From: hal@finney.org
Date: Tue Dec 21 1999 - 11:57:22 MST
Lee Crocker writes:
> Grand ideas are no more intrinsicly valuable than manual labor;
> the idea that either has value is the Marxist fallacy. Value comes
> from demand, not labor. Neither labor nor invention should be valued
> or rewarded until it produces something that people want to buy. If
> abolishing the patent system means that grand ideas will be less
> rewarded, I say that's a good thing.
The patent system does not reward ideas, in that no one gets paid when
they receive a patent. It's the other way around, you have to pay to
get one. Hence there is no presumption that ideas have value in the
patent system; patents are granted on worthless ideas with no significant
burden on society.
What the patent system allows is that you can get paid for your idea,
if there is demand for it. Without patents, idea creators can't get
paid (much) for their idea, no matter how much demand there is for it.
This is unlike labor; a great laborer, a skilled craftsman or artist
whose works are in great demand, can receive a corresponding reward.

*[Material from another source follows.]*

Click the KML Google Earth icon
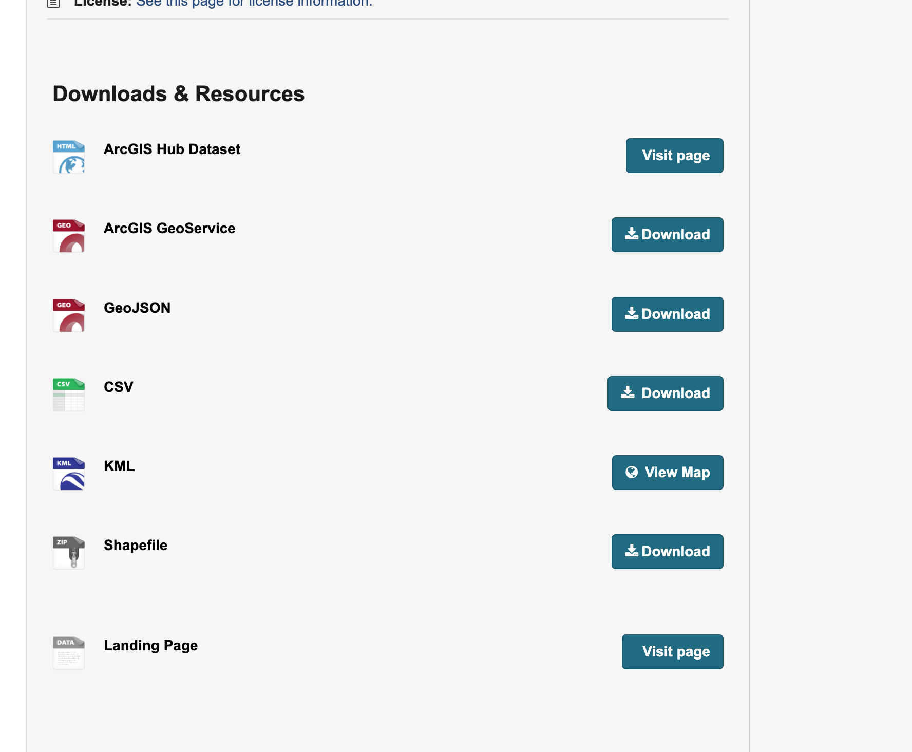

Each of his works is unique and cannot be reproduced (assuming he is
producing physical objects).
But a great thinker, whose works are solely in the form of information,
faces the problem that his output can be freely duplicated without losing
value. The result is that, unlike the laborer, he cannot receive the
value of what he has produced.
Patents and copyrights are intended to rectify this inequality, by giving
the thinker the same ability to be rewarded for his works as the laborer.